@PublicNuisance Yes, Searx used to be the default search engine before Startpage. But instances kept being rate limited or going offline entirely. There is a bit of information about it at https://www.stoutner.com/switching-to-startpage-as-the-default-homepage-and-search-engine/
Monocles, which I am considering as a replacement, is a highly customized Searx instance. I have been in contact with Arne, who hosts it, to see if he has been able to mitigate the rate-limiting problem.
@privacybrowser I think before you remove them from your list, it’s important to understand what the JS is for. The use of JS doesn’t equate to a privacy issue, JS can be used in a totally benign way.
I don’t see this very important piece of context in your post. Do you know what the JS they intend to introduce does?
@privacybrowser unless I’m missing something (apologies if I am and just being dumb) but that post still doesn’t explain _why_.
Why does Startpage (or any other search engine) requiring JS automatically make it non-private in your eyes?
If that JS is tracking visitors to the hilt (a la Goog) then yeah, absolutely. But if you don’t know what the JS does, how can you say it’s less private?
The what and the why are very important here.
@privacybrowser oh I get that - tracking can be all kinds of bad. But are Startpage doing that? Again, just because they require JS doesn’t mean they’re doing anything nefarious.
@kev I have written a bit more about this at https://www.stoutner.com/privacy-browser/core-privacy-principles/
FYI, privacy browser blocks JS, cookies, DOM storage etc. on all websites by DEFAULT. It has a little button on the top right corner for toggling JS temporarily.

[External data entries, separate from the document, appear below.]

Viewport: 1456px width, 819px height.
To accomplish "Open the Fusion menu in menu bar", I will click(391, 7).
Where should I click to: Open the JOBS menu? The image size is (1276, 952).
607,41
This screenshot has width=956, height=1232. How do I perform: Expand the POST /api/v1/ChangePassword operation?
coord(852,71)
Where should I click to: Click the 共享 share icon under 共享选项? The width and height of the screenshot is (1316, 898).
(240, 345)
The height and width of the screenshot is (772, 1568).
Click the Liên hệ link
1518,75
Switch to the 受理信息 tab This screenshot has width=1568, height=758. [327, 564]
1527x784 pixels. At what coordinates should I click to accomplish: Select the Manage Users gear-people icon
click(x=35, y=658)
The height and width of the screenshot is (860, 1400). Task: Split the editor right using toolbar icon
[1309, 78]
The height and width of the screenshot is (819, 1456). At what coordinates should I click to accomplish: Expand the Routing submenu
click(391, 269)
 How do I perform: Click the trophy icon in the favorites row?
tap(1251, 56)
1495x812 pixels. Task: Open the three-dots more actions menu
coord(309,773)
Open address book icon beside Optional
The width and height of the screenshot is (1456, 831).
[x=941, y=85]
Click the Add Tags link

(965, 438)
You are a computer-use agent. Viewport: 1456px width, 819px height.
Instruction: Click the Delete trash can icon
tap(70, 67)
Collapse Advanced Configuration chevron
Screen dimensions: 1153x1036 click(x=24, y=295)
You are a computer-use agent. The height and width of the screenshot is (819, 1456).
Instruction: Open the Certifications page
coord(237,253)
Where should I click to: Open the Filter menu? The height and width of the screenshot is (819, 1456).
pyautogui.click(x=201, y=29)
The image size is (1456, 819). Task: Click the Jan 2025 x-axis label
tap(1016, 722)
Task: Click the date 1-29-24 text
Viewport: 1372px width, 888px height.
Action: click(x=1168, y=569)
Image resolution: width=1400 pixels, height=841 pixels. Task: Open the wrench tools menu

Privacy browser is more focused on advanced users and even these default settings break most websites.
( of course you can change all these settings globally or per domain )
I agree that JS is not always bad, but for highly privacy focused browsers like this, it makes sense to block them.
@oausi Qwant is an interesting project. Their lite site used to be included in Privacy Browser, but it was removed because it didn’t work reliably. It would frequently return empty results. I just tested it, and it worked well for web results, but was intermittent for image results.
@futureisfoss Are you aware of a public instance that produces reliably good results that I can use as the default search engine in Privacy Browser?
Personally I use searx for most things, but I can see where something like whoogle could be useful - it makes the migration from google easy for people.
But again, all the reliability or rate limiting issues you said about searx could affect this one too sadly.
@futureisfoss I hadn’t heard of Whoogle before. It looks interesting, but I am unlikely to use a default search engine that has a curse word on the front page if there are other options, just as good, that don’t.
Ah, I understand. But the curse word is only present on that instance, there's a list of other instances on their github page.
@futureisfoss The section on public instances starts with this text, which confirms your suspicion about rate limiting.
“Note: Use public instances at your own discretion. Maintainers of Whoogle do not personally validate the integrity of these instances, and popular public instances are more likely to be rate-limited or blocked.”
Yeah, basically any meta search engine could have this problem of rate limiting.
Its about finding good instances. There's a browser addon called "Privacy redirect" and the searx instances listed on it are usually good.
The one I use is https://tromland.org/searx but unfortunately they moved to a more customized instance https://search.trom.tf that isn't optimized for mobile screens. Don't know when they'll close the 1st one. Maybe @tio could give us more insight 🤔
@futureisfoss @tio Getting results from other search engines is a fundamental design constraint that is likely to prevent a search engine from ever being the final answer. Some search engines, like Startpage, get around this by paying the other engines for their results, which provides them access without being rate limited. Others, like Mojeek, have their own index, which is probably the answer. But I have a concern about Mojeek described in the link in the original post.